Year of reconciliation intention for August: The gifts of Native Americans — stewardship of the earth


By BISHOP ROBERT J. BAKER

The Diocese of Charleston is fortunate to have two religious sisters laboring in our diocese with Native Americans, Sister Carol Dulka and Sister Mary LeQuier. The two sisters have been laboring for almost a quarter century with the Edisto Indians living in rural Dorchester County. In 1997 they received South Carolina’s highest honor, the Order of the Palmetto.

These dedicated women represent the church’s concern to bring healing and reconciliation to relationships that had, in times past, been hostile between Anglo and Native American cultural groups.

We are grateful for members of our church who have helped support the efforts of Sister Carol and Sister Mary through the years. The healing presence of Christ has been evident in their presence with the Edisto Indians. Through their presence the church is able to express our sorrow for any injustice members of the church have in the past inflicted on Native Americans.

How much we can learn from our Native American brothers and sisters about respect for all of God’s creation!

Native Americans remind us how every aspect of creation is connected with the Creator.
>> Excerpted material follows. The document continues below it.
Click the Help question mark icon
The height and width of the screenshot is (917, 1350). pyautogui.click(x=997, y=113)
This connectedness calls for respect for all of creation and God’s plan for creation.

While our Judeo-Christian heritage does not see the connectedness in the extreme panentheistic sense of many Native Americans, as we see God as separate from his creation, nevertheless we join them in looking at God’s creation with reverence.

That perspective calls for us to translate our respect and reverence into concrete action in protecting the environment surrounding us.
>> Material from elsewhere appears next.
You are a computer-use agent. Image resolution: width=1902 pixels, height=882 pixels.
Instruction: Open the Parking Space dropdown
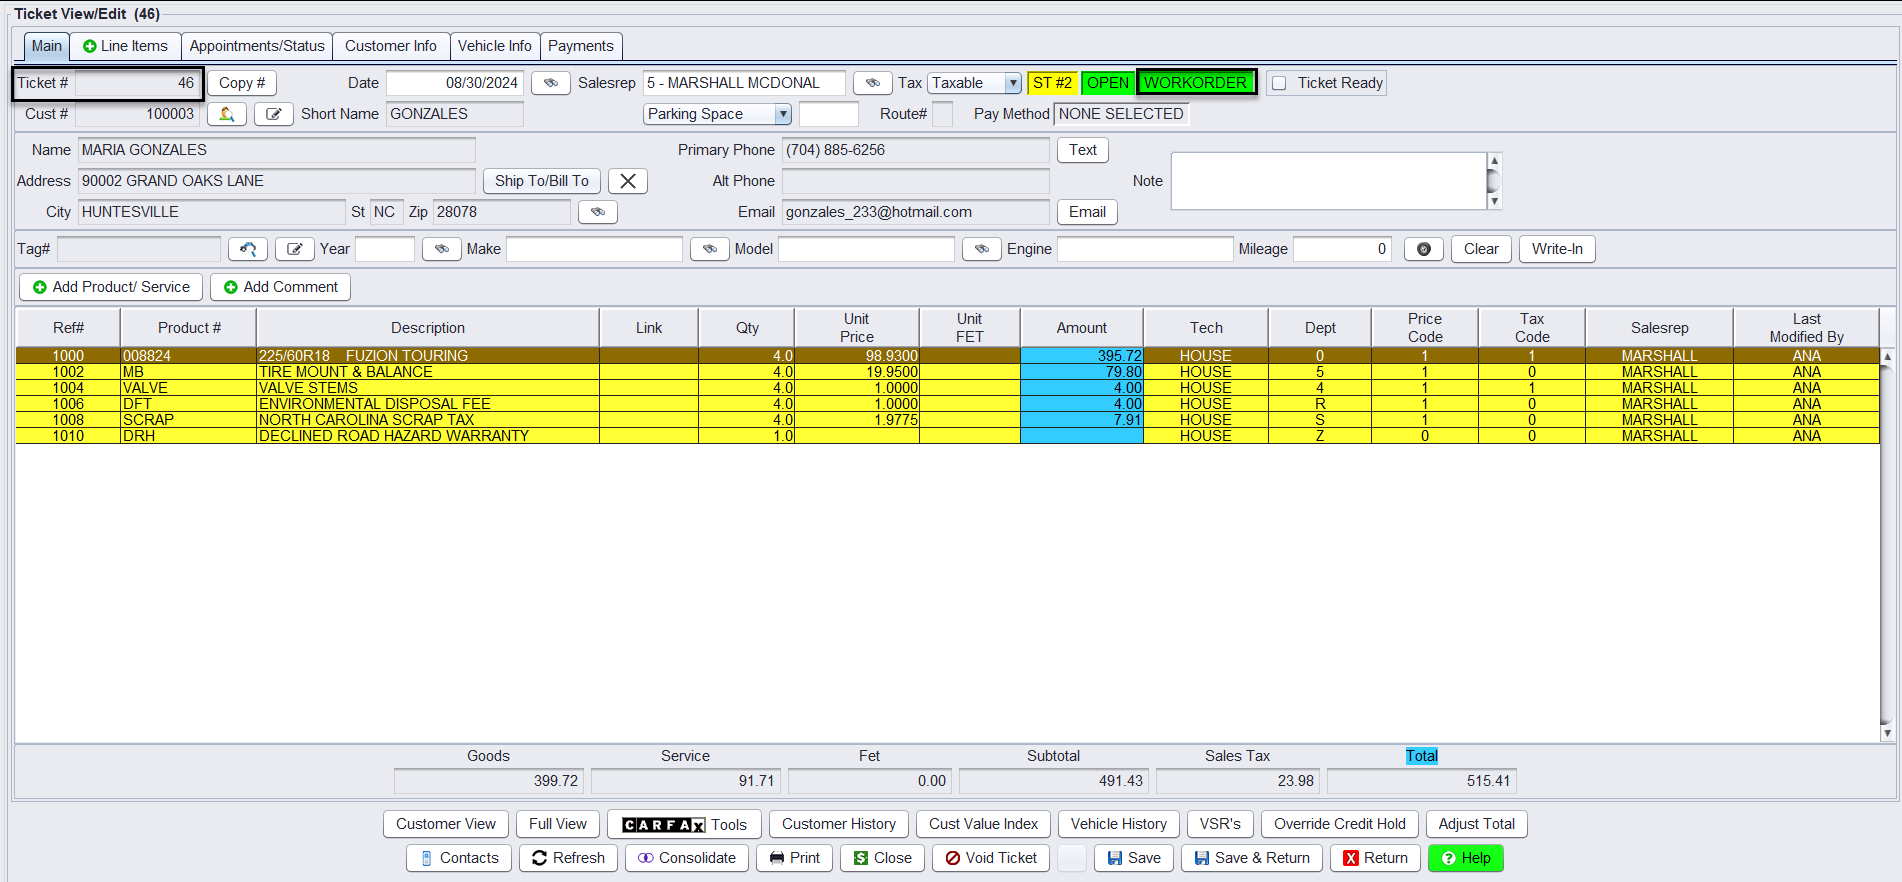tap(783, 115)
Bishop Michael Pfeifer of San Angelo, Texas, in a statement for Earth Day, April 22, 2000, noted that the promotion of a sound and healthy ecology is a sacred task, “one which affects every aspect of life.”

“The earth is our home,” he said, “and there is an integral bond that connects us to all life on this planet. There is a close bond between soul and soil, between life and air and water, between human and all other forms of life on planet earth.”

In a 1991 document, “Renewing the Earth,” the United States bishops stated that there are “unbreakable links between natural ecology and human ecology” and called for theologians and ethicists to “explore, deepen, and advance the insights of our Catholic tradition and its relation to the environment.”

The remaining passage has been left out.